By Friday morning--and I don't like having to say it--I found myself at Starbucks! The caffeine habit must be satisfied, my friend, and I'd somehow convinced Island Irv to meet me somewhere off Castle Street.

"I've been searching everywhere for a replacement tire," I said, with the weary air of one of Arthur's knights who's just returned from an unsuccessful grail quest.

"That does sound stressful," Irv said with his characteristic reasonableness, which I found irritating in my current agitated state.

"Stressful doesn't begin to cover it," I said. "I've contacted every tire store in Leland. The affordable options must be ordered and have a ten-day wait for delivery."

"Ten days?" Irv repeated, his expression sympathetic in that perfectly reasonable way that made me want to overturn the pastry display.

One of the customers at a nearby table, we’ll call him Buddy, who'd been scrolling through his phone during our conversation, finally looked up and offered, "You know what you should have done?"

"Too late for that now,” I said, hoping to avoid a retrospective analysis."

"What I don't understand," the man said, returning to his phone with renewed interest in absolutely nothing, "is why you didn't just order the tire online. You should remember that next time.”

I counted to ten. Then to twenty. I briefly considered whether it would be socially acceptable to count to a thousand while making aggressive eye contact.

"Because, Buddy," I said with exaggerated patience, "call me old-fashioned, but I assumed that somewhere in this coastal paradise, at least one tire shop would have tires in my size sitting on a shelf, waiting for me to walk through the door with cash in hand."

Princess Amy's voice returned, because of course it did. "This is what happens when you don't plan ahead. Normal people keep a spare tire. Normal people don't drive into curbs like they're practicing for a demolition derby."

I pushed the voice away and focused on my coffee, which makes no judgments about my driving skills lest it be judged.

"So what did you do?" Irv asked, leaning forward with genuine interest.

"I finally found a shop in Leland that had the tire. It cost more than I wanted to pay but less than ransom prices, so I'm calling it a victory."
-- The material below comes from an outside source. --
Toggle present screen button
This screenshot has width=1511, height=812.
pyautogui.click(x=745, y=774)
"Four days isn't too bad," Irv said encouragingly.

"Four days without a car feels like four years trapped in a house that feels three sizes too small."
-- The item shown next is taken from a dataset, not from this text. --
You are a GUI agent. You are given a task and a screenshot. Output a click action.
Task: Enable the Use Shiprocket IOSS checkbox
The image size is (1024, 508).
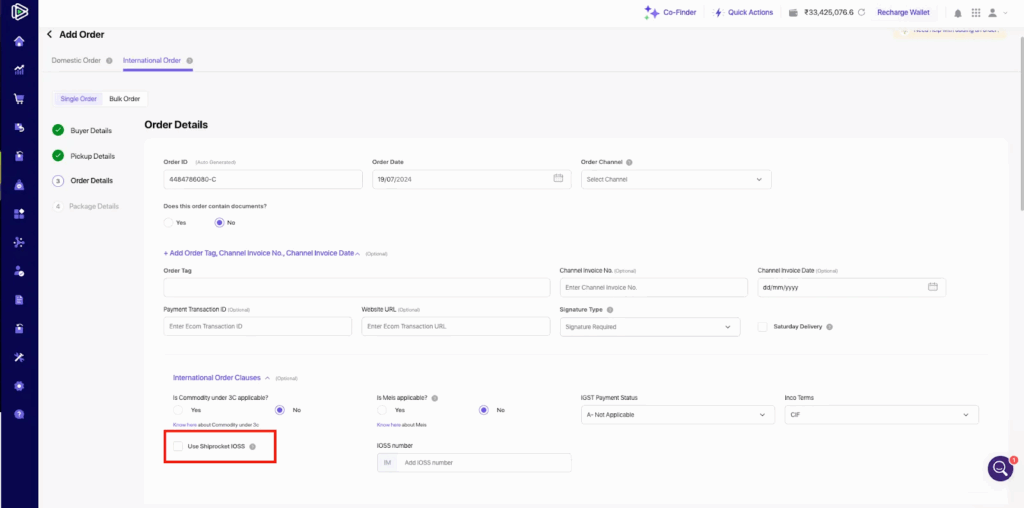point(178,446)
"That's the anxiety talking," Irv said gently, with that reasonable tone I found mildly infuriating.

"Of course it's the anxiety talking," I agreed. "But knowing it's anxiety doesn't make it feel any less real."

The guy at the neighboring table looked up one final time. "You know, they make run-flat tires now. Next time you buy tires, you should really consider—"

I interrupted him, "If you say 'next time' one more time, I'm going to scream."

He shrugged and returned to his phone, apparently satisfied that he'd fulfilled his advisory quota for the morning.

Princess Amy, never one to miss an opportunity for commentary, whispered one final observation: "You do realize this entire crisis could have been avoided if you'd just paid attention to where you were driving."

I finished my coffee and made a mental note to thank the universe—or whoever was in charge of such things—that the tire would arrive by Monday. Until then, I would practice patience, manage my anxiety, and try very hard not to think about all the places I couldn't go.